Idaho church loans guide
How church loans work in Idaho
Rates, requirements, local regulations, and the market context for 1,700+ congregations across Idaho. Everything you need before you apply.
Church lending in Idaho
Idaho blends a strong Latter-day Saint presence in the east with booming evangelical growth around Boise, two very different lending profiles in one state. With about 1,700 churches statewide, Idaho’s market is shaped as much by its latter-day saint tradition as by local real-estate costs, where loans typically land in the $700K-$2.6M range.
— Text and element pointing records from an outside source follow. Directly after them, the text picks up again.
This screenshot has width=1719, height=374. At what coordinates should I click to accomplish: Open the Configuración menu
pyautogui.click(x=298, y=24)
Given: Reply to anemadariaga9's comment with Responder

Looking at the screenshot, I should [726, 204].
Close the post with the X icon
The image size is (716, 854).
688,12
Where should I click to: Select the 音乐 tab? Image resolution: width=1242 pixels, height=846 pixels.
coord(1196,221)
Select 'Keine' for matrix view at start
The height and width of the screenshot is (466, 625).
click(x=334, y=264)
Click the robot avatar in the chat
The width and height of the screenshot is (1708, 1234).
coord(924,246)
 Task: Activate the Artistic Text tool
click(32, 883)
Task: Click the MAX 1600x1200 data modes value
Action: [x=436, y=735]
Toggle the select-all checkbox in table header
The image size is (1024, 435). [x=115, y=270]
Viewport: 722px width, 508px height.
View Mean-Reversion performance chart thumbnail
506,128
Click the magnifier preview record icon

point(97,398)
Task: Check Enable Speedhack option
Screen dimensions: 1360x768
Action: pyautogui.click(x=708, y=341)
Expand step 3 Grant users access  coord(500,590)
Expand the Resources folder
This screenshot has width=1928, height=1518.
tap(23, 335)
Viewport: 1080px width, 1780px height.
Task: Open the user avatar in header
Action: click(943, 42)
The denominational mix is led by Latter-day Saint congregations (46%), followed by Catholic and Non-denom communities. That blend shapes how Idaho applications are read, a fast-growing plant and a long-established congregation are underwritten on very different assumptions.
How ID compares
Average church loan size vs. the region
Who borrows in Idaho
The denominational mix shapes how lenders underwrite a ID application.
- Latter-day Saint46%
- Catholic14%
- Non-denom / Evangelical14%
- Baptist6%
- Mainline Protestant9%
- Other11%
What Idaho requires
Lending license
Commercial church-loan brokering in Idaho generally requires a state lending or mortgage-broker license. ChurchLend is not a lender, it operates as a referral partner to licensed financing entities.
Property-tax exemption
Most Idaho churches qualify for a religious or charitable property-tax exemption. Keep exemption filings current through any refinance or construction event, it directly affects debt-service coverage.
Utilities & water rights
New construction often hinges on water and utility availability; secure commitments before drawing on a construction loan.
Utilities & growth
Confirm local zoning allows assembly use and meets parking minimums early. In Boise and other Idaho metros this review is often the longest pole in a building timeline.
Idaho church loan FAQ
Key terms
- LTV
- Loan-to-value, the loan amount as a share of the property’s appraised value. Idaho lenders typically cap at 70-80%.
- DSCR
- Debt-service coverage ratio, annual net income ÷ annual loan payments. Lenders generally want 1.15-1.20× or better.
- Amortization
- The schedule over which a loan is repaid; church loans often amortize over 20-25 years with a shorter balloon.
- Balloon
- A lump-sum balance due at the end of a term shorter than the amortization, common in church lending at 5-10 years.
- Reserves
- Cash held against operating costs; most lenders look for 3-6 months on hand.
- Capital campaign
- A focused fundraising drive, often run before or alongside a loan to lower the amount borrowed.